PROBLEM REQUIREMENTS: Return the stretch from the line with "Where should I click to: Open" through the line with "Image resolution: width=1131" in the data below, character for character, skipping all pictures.

++++++

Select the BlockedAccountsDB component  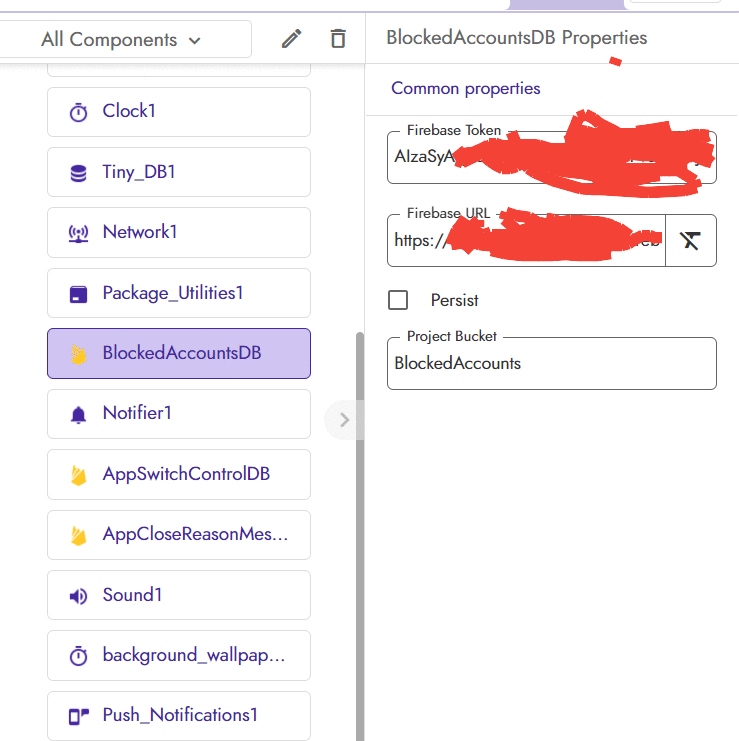[x=181, y=353]
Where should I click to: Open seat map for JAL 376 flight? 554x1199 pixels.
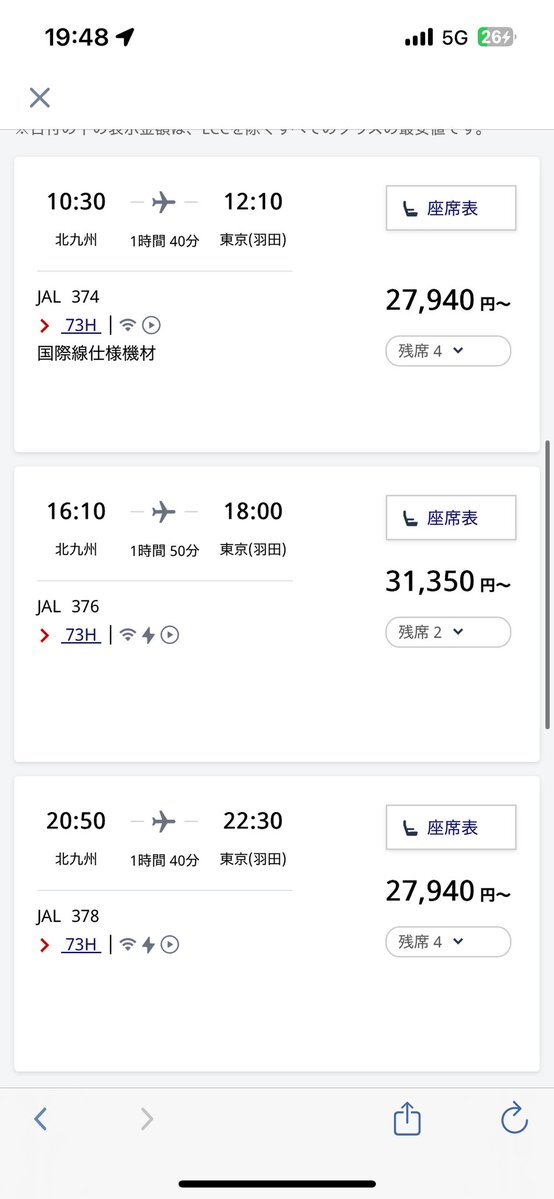[451, 518]
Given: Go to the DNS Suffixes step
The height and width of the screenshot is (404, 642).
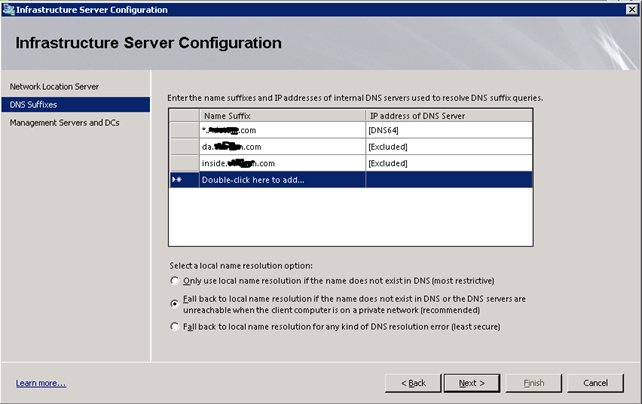Looking at the screenshot, I should pyautogui.click(x=34, y=104).
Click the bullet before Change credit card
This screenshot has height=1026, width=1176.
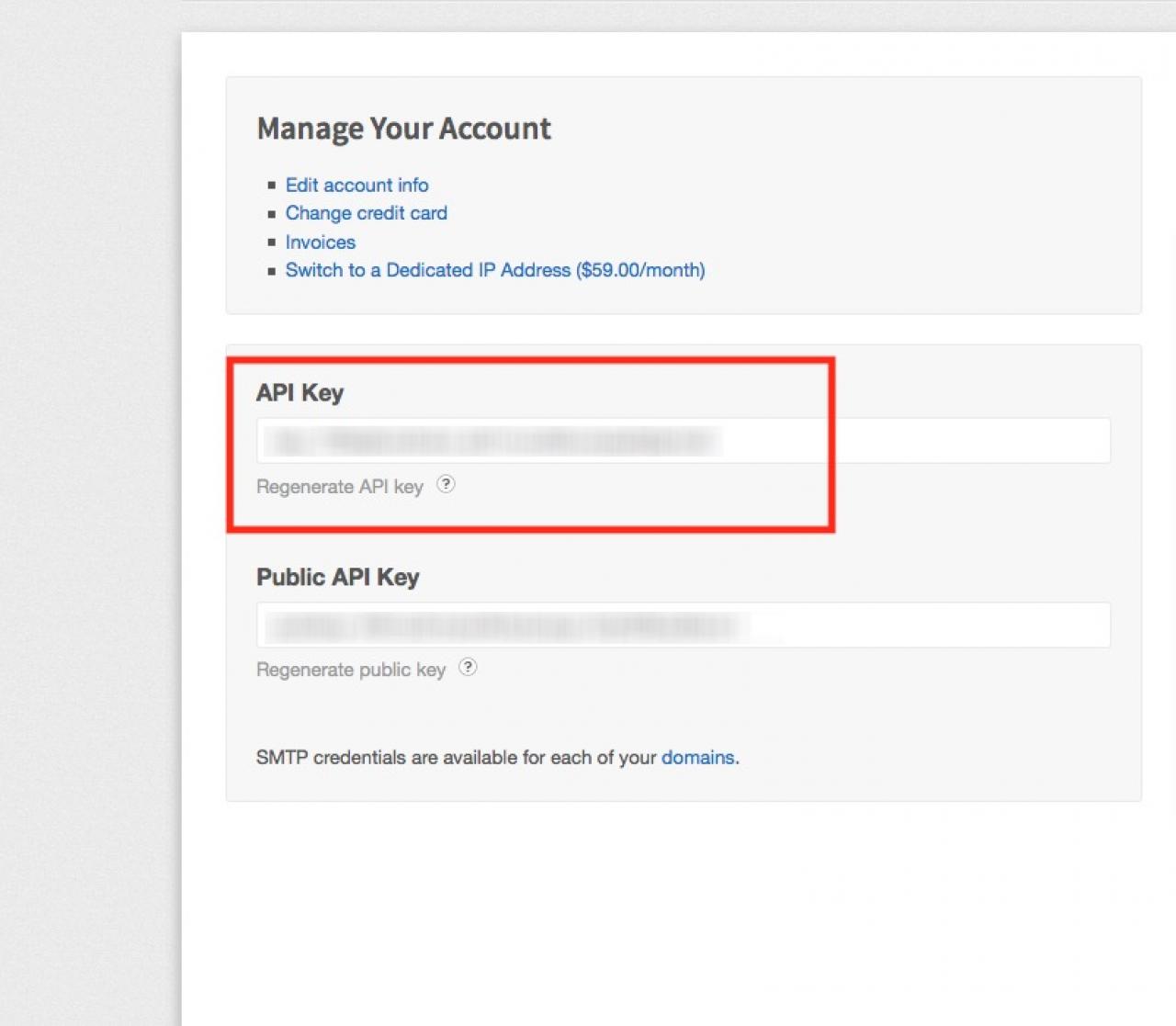click(271, 214)
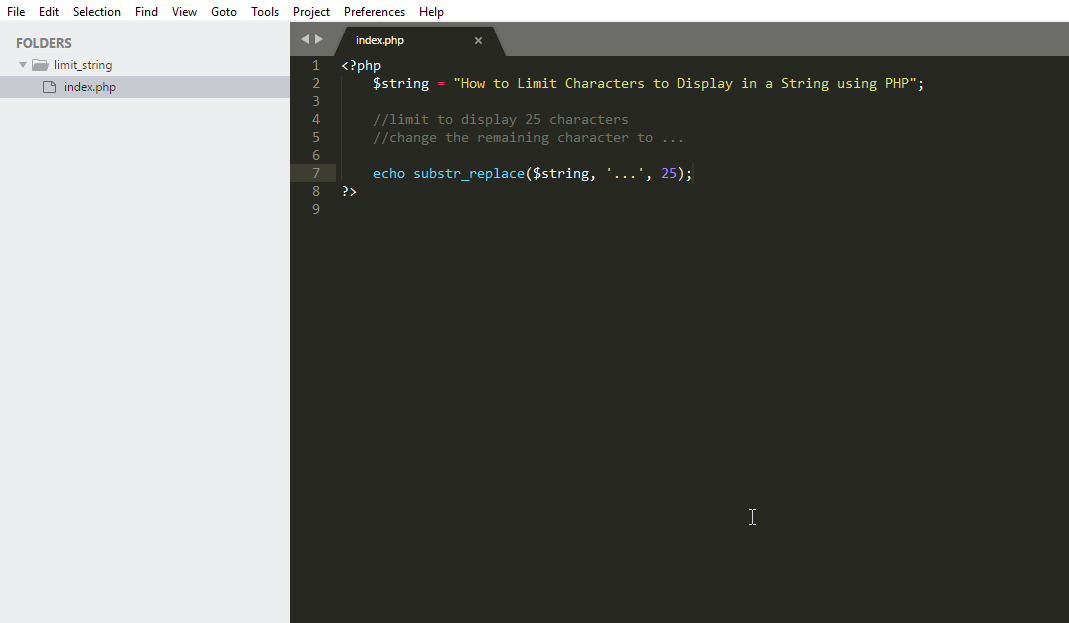Switch to the index.php tab
The image size is (1069, 623).
[380, 40]
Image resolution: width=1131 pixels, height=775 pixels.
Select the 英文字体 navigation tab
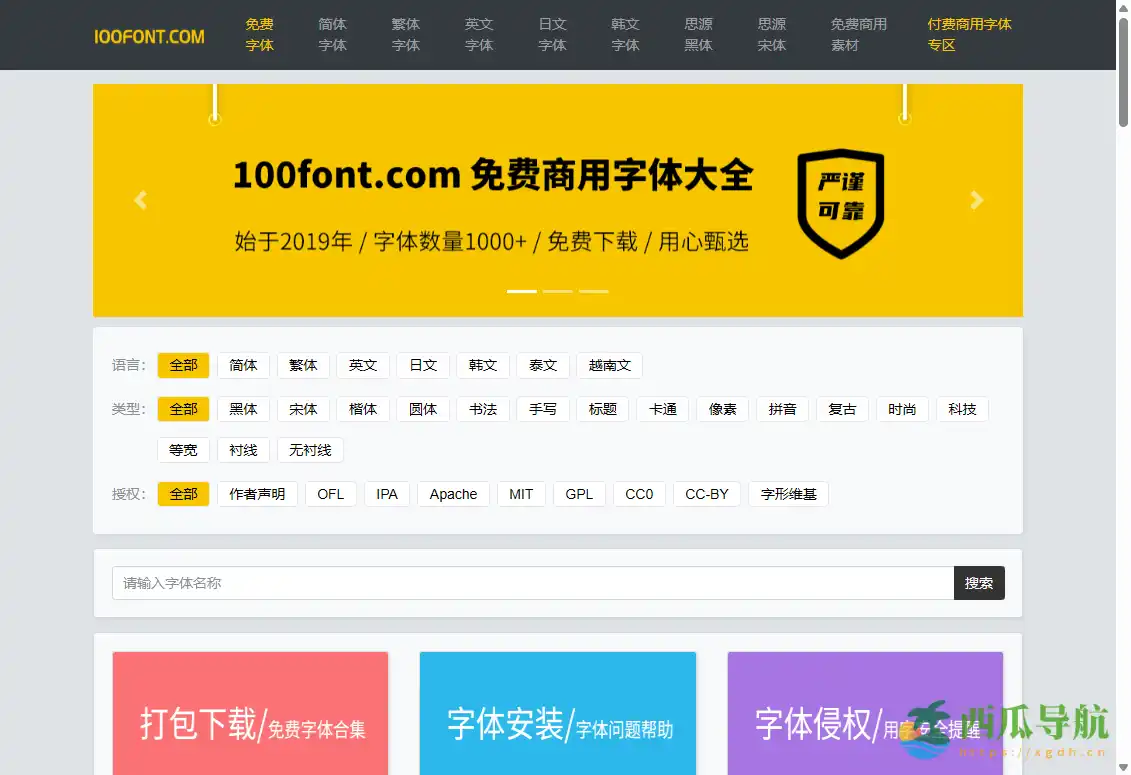(x=479, y=35)
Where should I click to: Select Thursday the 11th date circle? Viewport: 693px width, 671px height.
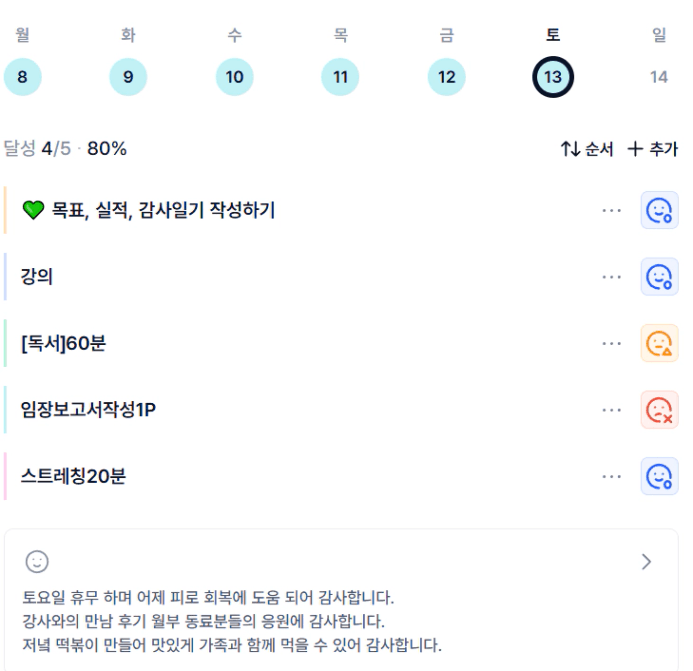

++++++

SOLUTION TO THIS EXERCISE:
Where should I click to: Open seat map for JAL 376 flight? 554x1199 pixels.
[451, 518]
Given: Go to the DNS Suffixes step
The height and width of the screenshot is (404, 642).
Looking at the screenshot, I should pyautogui.click(x=34, y=104).
Click the bullet before Change credit card
This screenshot has height=1026, width=1176.
click(271, 214)
Switch to the index.php tab
The image size is (1069, 623).
[380, 40]
Image resolution: width=1131 pixels, height=775 pixels.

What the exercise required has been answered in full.